§ **WHAT IS BEING ASKED**:
Beneath this line are the data; copy exactly the part of them that opens with the line containing "金属刻字机 (1547, 8)" and closes with the line containing "工业自动化设备 (1003, 432)", and only that part.

§ **PROVIDED ENTRIES**:
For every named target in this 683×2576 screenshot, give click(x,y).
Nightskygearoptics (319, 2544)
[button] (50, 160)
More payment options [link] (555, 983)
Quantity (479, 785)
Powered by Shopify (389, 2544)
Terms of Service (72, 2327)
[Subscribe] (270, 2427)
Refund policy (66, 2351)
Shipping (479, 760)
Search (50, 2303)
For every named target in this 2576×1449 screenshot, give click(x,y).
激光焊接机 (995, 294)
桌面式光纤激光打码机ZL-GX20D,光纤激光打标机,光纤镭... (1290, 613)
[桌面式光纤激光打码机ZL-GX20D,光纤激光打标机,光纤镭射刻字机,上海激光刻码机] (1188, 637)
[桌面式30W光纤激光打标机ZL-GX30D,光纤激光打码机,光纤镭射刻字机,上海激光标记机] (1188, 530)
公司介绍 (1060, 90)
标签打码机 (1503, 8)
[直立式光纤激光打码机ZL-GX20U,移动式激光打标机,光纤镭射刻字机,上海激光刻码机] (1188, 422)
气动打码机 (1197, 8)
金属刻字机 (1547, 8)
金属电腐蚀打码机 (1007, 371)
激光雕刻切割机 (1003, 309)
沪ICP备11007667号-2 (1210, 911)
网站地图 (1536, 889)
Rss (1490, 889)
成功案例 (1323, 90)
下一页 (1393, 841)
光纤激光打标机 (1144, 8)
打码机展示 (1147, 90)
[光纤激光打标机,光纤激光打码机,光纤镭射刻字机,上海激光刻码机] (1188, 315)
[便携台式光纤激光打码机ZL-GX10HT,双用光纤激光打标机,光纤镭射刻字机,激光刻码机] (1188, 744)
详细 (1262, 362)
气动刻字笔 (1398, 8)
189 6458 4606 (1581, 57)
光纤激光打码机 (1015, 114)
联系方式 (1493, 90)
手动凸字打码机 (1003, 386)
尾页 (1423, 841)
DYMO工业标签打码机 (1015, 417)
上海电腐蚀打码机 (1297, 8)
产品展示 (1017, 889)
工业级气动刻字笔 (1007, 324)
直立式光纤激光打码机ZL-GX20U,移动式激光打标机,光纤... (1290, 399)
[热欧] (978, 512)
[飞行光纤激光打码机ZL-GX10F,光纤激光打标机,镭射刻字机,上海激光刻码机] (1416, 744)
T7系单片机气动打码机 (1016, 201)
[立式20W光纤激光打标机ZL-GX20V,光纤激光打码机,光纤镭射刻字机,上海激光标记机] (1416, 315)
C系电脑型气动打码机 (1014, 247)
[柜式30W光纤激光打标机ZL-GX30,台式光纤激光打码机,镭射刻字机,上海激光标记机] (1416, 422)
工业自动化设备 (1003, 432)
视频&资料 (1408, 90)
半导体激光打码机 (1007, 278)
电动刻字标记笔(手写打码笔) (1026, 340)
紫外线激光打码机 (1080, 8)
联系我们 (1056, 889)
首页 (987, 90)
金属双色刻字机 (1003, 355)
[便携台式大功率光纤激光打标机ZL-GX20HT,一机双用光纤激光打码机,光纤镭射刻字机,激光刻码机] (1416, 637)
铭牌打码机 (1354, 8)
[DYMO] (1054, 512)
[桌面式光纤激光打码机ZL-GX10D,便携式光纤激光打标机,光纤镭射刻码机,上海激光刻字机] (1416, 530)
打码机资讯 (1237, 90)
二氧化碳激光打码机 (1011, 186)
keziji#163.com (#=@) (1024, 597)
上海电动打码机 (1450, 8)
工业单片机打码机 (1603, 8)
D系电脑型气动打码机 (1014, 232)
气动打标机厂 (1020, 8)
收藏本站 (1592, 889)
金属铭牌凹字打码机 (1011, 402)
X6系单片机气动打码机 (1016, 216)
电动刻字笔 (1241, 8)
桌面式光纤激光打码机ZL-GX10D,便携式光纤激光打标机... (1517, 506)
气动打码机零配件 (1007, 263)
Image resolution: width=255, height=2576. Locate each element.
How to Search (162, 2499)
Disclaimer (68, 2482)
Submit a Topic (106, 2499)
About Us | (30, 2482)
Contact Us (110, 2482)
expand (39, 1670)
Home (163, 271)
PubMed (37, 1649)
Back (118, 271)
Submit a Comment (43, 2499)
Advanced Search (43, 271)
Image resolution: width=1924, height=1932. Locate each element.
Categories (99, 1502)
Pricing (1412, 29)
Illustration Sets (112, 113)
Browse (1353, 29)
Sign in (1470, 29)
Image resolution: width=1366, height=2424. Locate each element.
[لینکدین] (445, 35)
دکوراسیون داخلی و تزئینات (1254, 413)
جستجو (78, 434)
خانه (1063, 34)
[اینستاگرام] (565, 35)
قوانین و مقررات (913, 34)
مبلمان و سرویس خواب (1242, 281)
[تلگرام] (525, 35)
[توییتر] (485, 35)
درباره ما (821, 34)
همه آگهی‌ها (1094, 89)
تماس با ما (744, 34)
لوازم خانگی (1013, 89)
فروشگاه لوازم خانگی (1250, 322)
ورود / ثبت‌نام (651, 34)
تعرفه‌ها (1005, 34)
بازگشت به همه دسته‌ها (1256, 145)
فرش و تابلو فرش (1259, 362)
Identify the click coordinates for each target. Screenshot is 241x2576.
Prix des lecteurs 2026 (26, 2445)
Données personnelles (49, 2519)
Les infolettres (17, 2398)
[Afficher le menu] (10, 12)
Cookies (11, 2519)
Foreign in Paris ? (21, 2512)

§ **EXERCISE OUTPUT**:
金属刻字机 (1547, 8)
金属电腐蚀打码机 (1007, 371)
激光雕刻切割机 (1003, 309)
沪ICP备11007667号-2 (1210, 911)
网站地图 (1536, 889)
Rss (1490, 889)
成功案例 (1323, 90)
下一页 (1393, 841)
光纤激光打标机 (1144, 8)
打码机展示 (1147, 90)
[光纤激光打标机,光纤激光打码机,光纤镭射刻字机,上海激光刻码机] (1188, 315)
[便携台式光纤激光打码机ZL-GX10HT,双用光纤激光打标机,光纤镭射刻字机,激光刻码机] (1188, 744)
详细 (1262, 362)
气动刻字笔 (1398, 8)
189 6458 4606 (1581, 57)
光纤激光打码机 (1015, 114)
联系方式 (1493, 90)
手动凸字打码机 (1003, 386)
尾页 (1423, 841)
DYMO工业标签打码机 (1015, 417)
上海电腐蚀打码机 (1297, 8)
产品展示 (1017, 889)
工业级气动刻字笔 (1007, 324)
直立式光纤激光打码机ZL-GX20U,移动式激光打标机,光纤... (1290, 399)
[热欧] (978, 512)
[飞行光纤激光打码机ZL-GX10F,光纤激光打标机,镭射刻字机,上海激光刻码机] (1416, 744)
T7系单片机气动打码机 (1016, 201)
[立式20W光纤激光打标机ZL-GX20V,光纤激光打码机,光纤镭射刻字机,上海激光标记机] (1416, 315)
C系电脑型气动打码机 (1014, 247)
[柜式30W光纤激光打标机ZL-GX30,台式光纤激光打码机,镭射刻字机,上海激光标记机] (1416, 422)
工业自动化设备 (1003, 432)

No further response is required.